Let's use google.com as an example.
I am trying to use string matching to find the domain name in the request, and allow it. This is what I came up with.
iptables -A OUTPUT -o eth0 -p udp --sport 53 -m string --string "google.com" --algo bm -j ACCEPT
I have also tried --dport 53
instead of --sport
. No dice.
If anyone knows how this can be done or see's where I went wrong?
Solution 1:
the dot "." in a DNS query is not represented as a character, but as the length of the string that follows. For example www.google.com is queried as
0x03 w w w 0x06 g o o g l e 0x03 c o m
you can easily allow/block DNS queries by matching the domain names with --hex-string. In your case:
-m string --algo bm --hex-string '|06 676f6f676c65 03 636f6d|' -j ACCEPT
will accept every DNS packet containing ".google.com".

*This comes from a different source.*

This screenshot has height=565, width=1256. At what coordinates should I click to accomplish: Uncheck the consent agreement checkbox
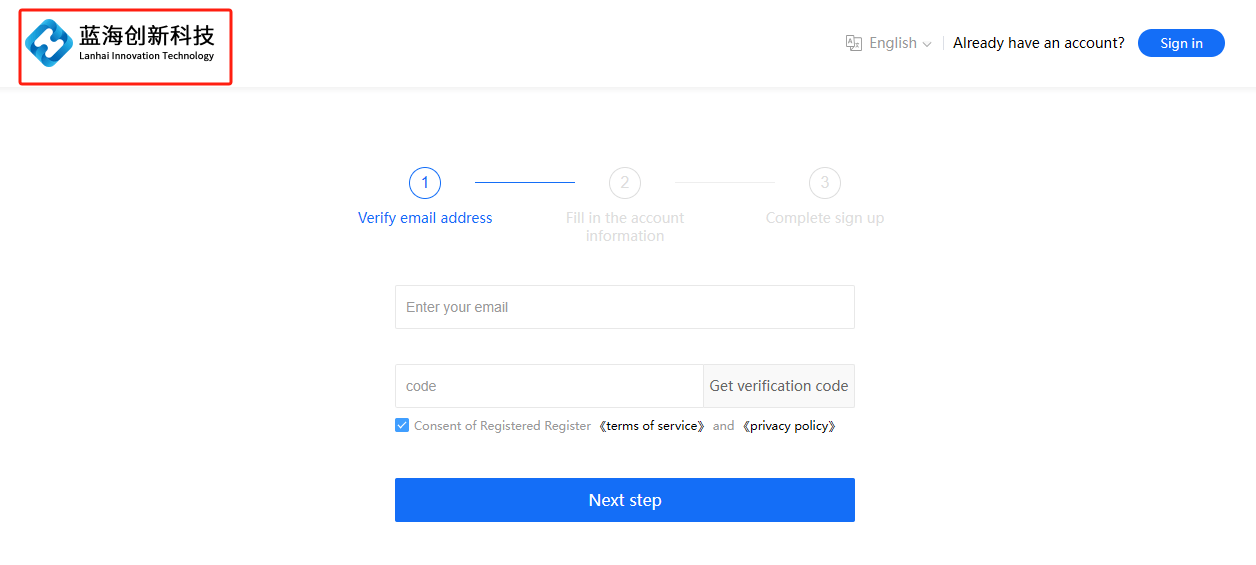[402, 425]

I often use this technique against the DNS query amplification attack.
source: DNS RFC 1035
Solution 2:
To complement nrc's anwser, where is a quick command to convert domains to the hexadecimal string:
DOMAIN=google.com
perl -e 'print map {chr(length($_)).$_} split /\./, "'$DOMAIN'" | xxd -p
So, in your case:
DOMAIN=google.com
HEX=$(perl -e 'print map {chr(length($_)).$_} split /\./, "'$DOMAIN'"' | xxd -p)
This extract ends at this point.